Retiree drug subsidy provisions and waiver authority finalized. CMS has finalized the retiree drug subsidy (RDS) language as specified in the January 12, 2009 Final rule with comment period (74 FR 1494) and the proposed regulatory changes for Part 423 Subpart J (Coordination of Part D Plans With Other Prescription Drug Coverage) in the Proposed rule (74 FR 1550) published the same day. These changes are effective March 12, 2012.

As a result, CMS has finalized the definitions of “actually paid,” “administrative costs,” “allowable retiree costs,” “gross covered retiree plan-related prescription drug costs, or gross retiree costs,” as they were published in the January 12, 2009, Final rule with comment period (see 42 C.F.R. §423.882). CMS, however, specifically declined to adopt the Part D definition of “negotiated price,” which would have required RDS sponsors, like Part D sponsors, to report pass-through pricing and retained rebates.

CMS has also finalized the revision of 42 C.F.R. §423.888(b)(5)(i) so that it references the term “gross covered plan-related retiree prescription drug costs,” which is a term defined in Part 423 Subpart R (Payments to Sponsors of Retiree Prescription Drug Plans), rather than “gross prescription drug costs,” which is not. Finally, CMS has made one technical change to the definition of “actually paid” to make it clear that direct and indirect remuneration can be from any source, as opposed to only from manufacturers or pharmacies.

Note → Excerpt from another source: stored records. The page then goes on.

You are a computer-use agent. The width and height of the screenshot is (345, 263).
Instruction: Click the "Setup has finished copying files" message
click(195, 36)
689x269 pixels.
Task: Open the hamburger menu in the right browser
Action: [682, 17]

CMS has also finalized the regulatory waiver language set out for 42 C.F.R. §423.458(c) in the January 2009 Proposed rule. While CMS believes the Part D and RDS programs are mutually exclusive programs, both are established under the Part D – Voluntary Prescription Drug Benefit Program, and implemented under 42 C.F.R. Part 423. Therefore, CMS believes it is best to interpret parallel statutory language in the same manner, but use their waiver authority to waive RDS requirements that, if interpreted consistently with parallel Part D requirements, would hinder the offering of, design of, or enrollment in, RDS plans.